Philips Slow in Replacing Recalled Sleep Devices, Regulator Says

American consumers may be waiting longer than expected for Royal Philips NV to replace sleep apnea devices that were recalled, the US drugs regulator has warned.

The number of replacement and remediated devices sent to consumers in the US is “considerably less” than the 2.46 million new replacement devices listed on Philips’s website, the US Food & Drug Administration said Thursday.

The Dutch company is swapping out thousands of potentially faulty sleep apnea products, one of the biggest such actions in the medical technology industry after deteriorating foam inside the equipment was found to potentially cause cancer.

“We are concerned this may impact the estimated wait time for consumers,” said the FDA in its update. The regulator encouraged consumers to contact the firm for an update on the status of their replacement device.

Shares of Philips are down (April 14) more than 60% since it started recalling its faulty sleep therapy devices in June 2021, leading the company to swap out its chief executive officer and shed about 5% of its workforce to save costs.

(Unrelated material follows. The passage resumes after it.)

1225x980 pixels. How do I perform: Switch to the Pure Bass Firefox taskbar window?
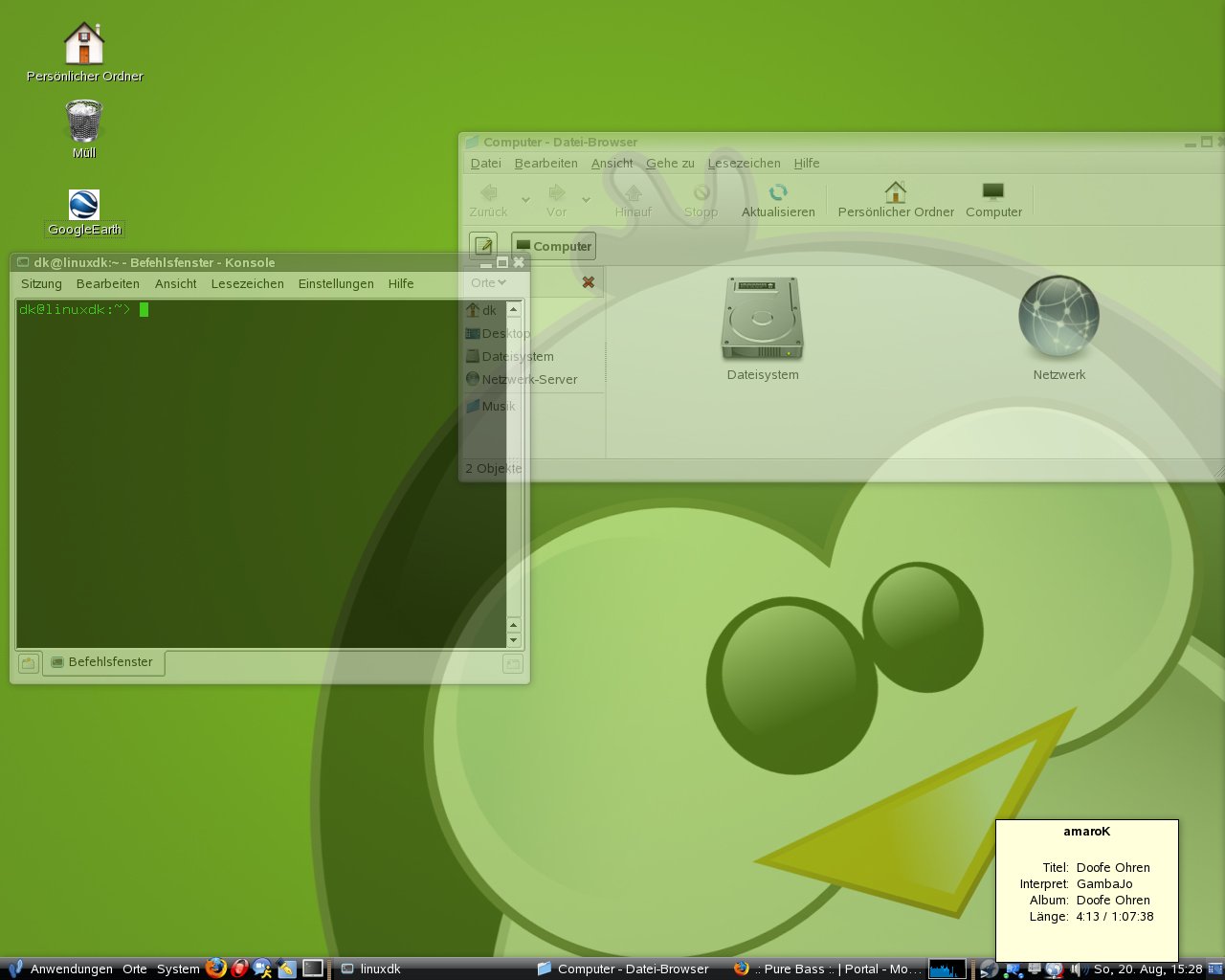[x=827, y=969]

The company has made cumulative financial provisions of nearly $1.1 billion for the recall, warning it might need to increase funds set aside as lawsuits progress.

Around 2.2 million products have been shipped, though not all of the replacement devices and repair kits have yet been delivered to patients in the US, according to a Philips spokesman.

Last week a court in Milan upheld a claim against Philips for taking too long to replace faulty sleep apnea devices. The Italian court ordered the company to complete the recall by the end of April or face a daily penalty of €20,000. Philips said it is considering next steps, which may include an appeal.